Where a bankruptcy filing is not involved, a secured creditor in North Carolina may repossess collateral without judicial process if the repossession can be accomplished without breach of the peace. However, the undisputed facts reflect that Mr. Mitchell's actions in the present case do not qualify as such a repossession. In the first instance, the evidence submitted by the plaintiff reflects that there was a confrontation prior to the repossession in that both Mr. Jackson and the plaintiff instructed Mr. Mitchell not to take possession of the vehicle. Further, even absent the element of confrontation, Mr. Mitchell's actions do not qualify as a repossession without a breach of the peace under the test adopted by the North Carolina Court of Appeals in Giles v. First Virginia Credit Services, Inc., 149 N.C. App. 89, 560 S.E.2d 557 (2002). In Giles, the court enumerated five relevant factors to be considered in determining whether a repossession is reasonable and proper: (1) where the repossession took place, (2) whether the creditor had express or constructive consent, (3) the reactions of third parties, (4) the type of premises entered, and (5) the creditor's use of deception. These factors weigh in favor of the plaintiff in the present case. See id. at 100, 560 S.E.2d at 565. The repossession took place after Mr. Mitchell entered the fenced premises of a storage facility where a bankruptcy trustee was storing property. There was no express or constructive consent by the plaintiff, the party who was in lawful possession and control of the van. To the contrary, the plaintiff expressly instructed Mr. Mitchell not to remove the vehicle. The only third party involved in the incident was the attendant at the storage facility who also told Mr. Mitchell not to remove the van. Finally, there was a degree of deception associated with Mr. Mitchell leaving the premises with the vehicle. As he was leaving the premises, Mr. Mitchell was stopped by a police officer who had been called. Without disclosing to the police officer that he had just talked with the bankruptcy trustee and that the trustee had instructed him not to remove the vehicle, Mr. Mitchell created the false impression that a routine, unopposed repossession was involved. As a result, even without the automatic stay, Mr. Mitchell's actions constituted a wrongful taking of the van.

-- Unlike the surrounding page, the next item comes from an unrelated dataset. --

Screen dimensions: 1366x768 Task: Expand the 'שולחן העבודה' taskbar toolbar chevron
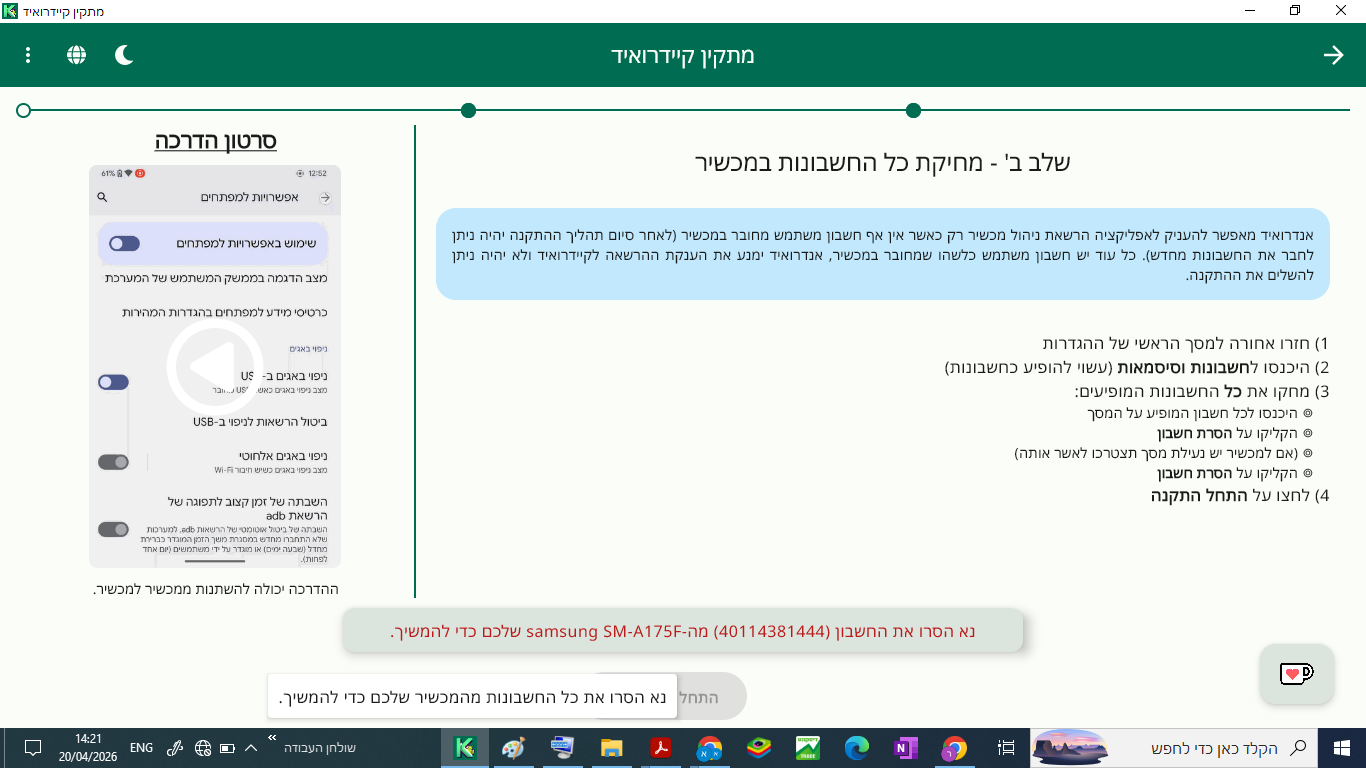click(x=272, y=738)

The final element of a conversion claim is that the plaintiff suffer some damages as a result of the wrongful taking. The evidence offered by the plaintiff and not disputed by the defendants established that the 1999 van was never returned to the. plaintiff and that the plaintiff has been permanently deprived of the vehicle. This evidence is sufficient to establish that the plaintiff has sustained some damages as a result of the conversion of the van, although it does not establish the amount of the damages thereby sustained.

Based upon the foregoing, the court concludes that the plaintiff is entitled to partial summary judgment against East Coast Recovery and Towing, Inc. adjudging that East Coast Recovery and Towing, Inc. is liable to the plaintiff for the conversion of the 1999 van referred to in plaintiff's complaint. The amount of the damages to be recovered by the plaintiff must be determined after an evidentiary hearing at which both parties will have the opportunity to offer evidence on that issue. An order so providing will be entered contemporaneously with the filing of this memorandum opinion.

ORDER

For the reasons stated in the memorandum opinion filed contemporaneously with this order, plaintiff's motion for summary judgment against East Coast Recovery and Towing, Inc. as to the claim for conversion is granted and it is ORDERED, ADJUDGED AND DECREED that East Coast Recovery and Towing, Inc. is liable to the plaintiff for conversion of the van referred to in the complaint in this adversary proceeding.


Summaries of

In re TWS Enterprises

United States Bankruptcy Court, M.D. North Carolina, Greensboro Division
Aug 23, 2002
Case No. 01-10659C-7G, Adversary No. 01-2070 (Bankr. M.D.N.C. Aug. 23, 2002)
Case details for

In re TWS Enterprises

Case Details

Full title:IN RE: TWS Enterprises, Inc., Debtor. Charles M. Ivey, III, Trustee for…

Court:United States Bankruptcy Court, M.D. North Carolina, Greensboro Division

Date published: Aug 23, 2002

Citations

Case No. 01-10659C-7G, Adversary No. 01-2070 (Bankr. M.D.N.C. Aug. 23, 2002)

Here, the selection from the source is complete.